Они не заметили, как покинули перрон и  шли по тёмной улице города. Странное дело, но Нине было совсем не страшно глубокой ночью в чужом городе с незнакомым парнем. Весенние заморозки, усилившиеся к утру, давали о себе знать, обжигая лицо колючими острыми иголками, заставляя прятать руки глубоко в рукава осеннего пальто. Это не  осталось незамеченным, и Виктор предложил зайти в подъезд -  там теплее. Инстинкт самосохранения  (что делать!) спал глубоким утренним сном. Нина, не возражая, молча, вошла в дверь подъезда, которую парень, пропустив девушку вперёд,  галантно распахнул. В полутёмном подъезде тускло горела под самым потолком единственная лампочка, едва освещая вошедших. Виктор приблизился к Нине, взял её руки в свои, пытаясь согреть.

- Сними, пожалуйста, платок, - тихо попросил он.

Слепо повинуясь, не понимая, зачем это нужно, Нина сняла  чёрный платок, необычно завязанный и  придающий её лицу особую  утончённость и бледность. В нём она напоминала  юную монашенку, что позволяло незнакомым парням, обращавшим на неё внимание, шутить:

- Девушка, по какому поводу траур? В Вашем монастыре поп умер?

Виктор сжал ладонями её лицо, повернул к свету, как бы стараясь лучше рассмотреть. Его огромные синие глаза заглянули в самую душу.

- Вот такую девушку, как ты, я  искал. Выходи за меня замуж. Пойдём ко мне домой и скажем моей мамочке, что хотим пожениться, - серьёзно, едва слышно произнёс он.

Виктор ждал ответа. Нина молчала. Первоначальное оцепенение сменилось негодованием. Мысли путались:

- Что это было? Шутка? Издевательство? За кого он меня принимает? Мы же совсем не знаем друг друга. Нет, так не бывает! Может быть, я ему нужна только на ночь?

Постепенно негативные мысли сменились  позитивными:

- Эти синие глаза не могут лгать. Они, как зеркало, в котором отражается его душа,  этому зеркалу хочется верить. Бывает же любовь с первого взгляда! Он говорил без тени насмешки, нет, это серьёзно.

Так и не дождавшись от Нины ответа, Виктор легонько подтолкнул  её к выходу.

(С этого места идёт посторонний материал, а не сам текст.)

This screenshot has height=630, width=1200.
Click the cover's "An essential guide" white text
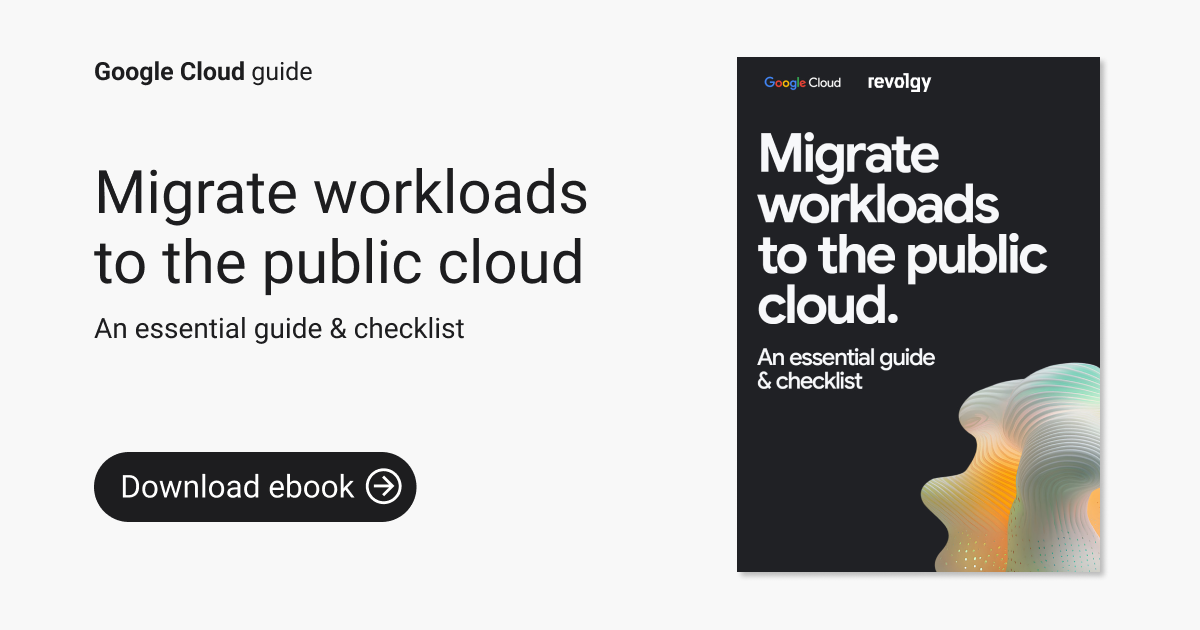click(845, 357)
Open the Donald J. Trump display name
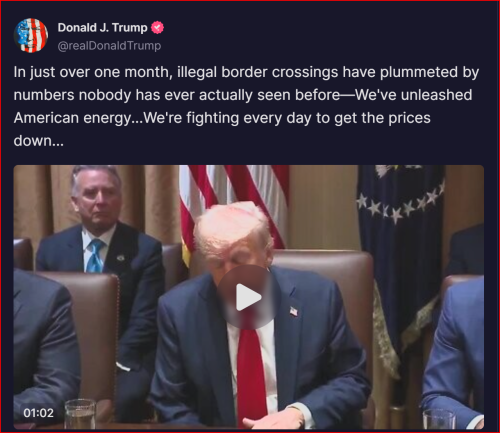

К этой теме они больше не возвращались. И только на перроне, провожая Нину на поезд, он   попросил:


- Вот приедешь домой, Ниночка, и  маме скажи, что ты замуж выходишь!


Маме  Нина, конечно, обо всём рассказала, чем привела её в неописуемый ужас:

- С незнакомым парнем? В подъезде? Ты с ума сошла, Нинка! А если бы это был маньяк? Какое замужество? Всё. Поговорили и забыли.

Можно было бы и забыть. Пустое. Но через неделю рано утром Витька появился в общежитии, где жила Нина. К худу или к добру её в тот момент дома не было: уехала к подруге в отдалённый район области готовиться к экзаменам. Зная только название деревни, Витя ночью исколесил на машине  сотни километров, но к утру, измученный бессонной ночью и отвратительными дорогами,  обнимал смущенную, взволнованную неожиданной встречей Нину. Потом поездки в Смоленск и предложение выйти за него замуж стали повторяться с завидной регулярностью. Нина не говорила  Виктору ничего определённого. Что-то её смущало в этом огненном всплеске чувств. Узнав, что Нина предпочла замужеству, городской жизни в трёхкомнатной квартире какую-то глухомань, он пришёл в бешенство, а потом сказал, что сотого предложения не будет.

Нина глубоко вздохнула, но легче не стало. Стоило закрыть глаза – вот он,  совсем близко – стоит  руку протянуть…

- Так недалеко и до депрессии – ничего не мило, ничего не интересно, ничего не хочется. Пора брать себя в руки. Хватит копаться в прошлом, займись настоящим, нужным делом. Ты кто? Учитель? Вот и учи, - ругала себя Нина.- А вот бороться за свою любовь она не будет

Но стоило заснуть – он тут как тут, приехал, идёт  с ней по школьной аллее, и душа её растворяется в потоке нахлынувших чувств. Вот с ними поравнялся офицер- пограничник. Кого-то он  напоминает? Где-то она его, кажется, видела? Вдруг офицер хватает Нину за руку, Нина пытается сопротивляться, но  напрасно. Виктор растворяется во внезапно появившейся дымке. А Нина и офицер продолжают путь , держась за руки. К чему бы это?